Vadix told me all of this, standing before me, blue and bare. He wasn’t like the other Xollu, nor the plants that swirled around us. The fruit that moldered on the forest floor was ruby red. The vines that wrapped my arm? Red too. But he was blue. Different.
You’re alone, I said. And just like that, the smile was gone, vanished as if it had never really been there at all.
Yes, he said. I am alone. And you are not supposed to be here.
Just like that, the forests were gone, and I was pulled into the ocean of blackest sleep.
• • •
I woke to raucous shouts, the sound of rough voices lifting up through the muggy air. Pulling myself from my sleeping roll, I parted the dingy flap to step into the bright light of day. Before the fire, silhouetted against the camp’s white walls, Aleksandra’s small army of recruits practiced. I stood watching as they thrust their spears into the air over and over again. Even Ettie, who made clumsy movements with a weapon ill-balanced for her small body, jabbed that whittled-down stick and let out a shout: “Yah!”
But Aleksandra wasn’t among them. She leaned her weight on her spear, listening as Rebbe Davison screamed until his ears turned red.
“She’s only a child! You will not endanger her!”
The captain’s daughter remained calm in the face of his anger. “We can’t leave her here, Mordecai.”
“She doesn’t know what she’s doing!”
Aleksandra walked toward Ettie, setting a hand on the child’s small shoulder. “We all deserve a chance to protect ourselves.”

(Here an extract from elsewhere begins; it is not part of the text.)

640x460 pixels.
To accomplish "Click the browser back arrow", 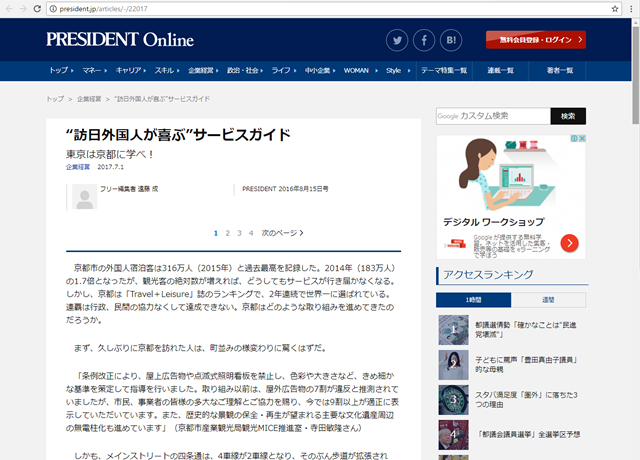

Rebbe Davison let out a sound of frustration, throwing both hands into their air. Stomping hard, he came toward me, and collapsed on a log in front of the fire. I sat beside him.
“Don’t you need to train?” I asked.
“I don’t fight unless I have to,” he said. Then he added, with a wince: “Aleksandra never had to be here. She should have been up there on that ship. All those years, watching and waiting. Just because we rushed down to the surface didn’t mean she needed to follow. And now she’s going to get a little girl killed just to get back to it. Maybe we’ll all die. It makes no difference to her.”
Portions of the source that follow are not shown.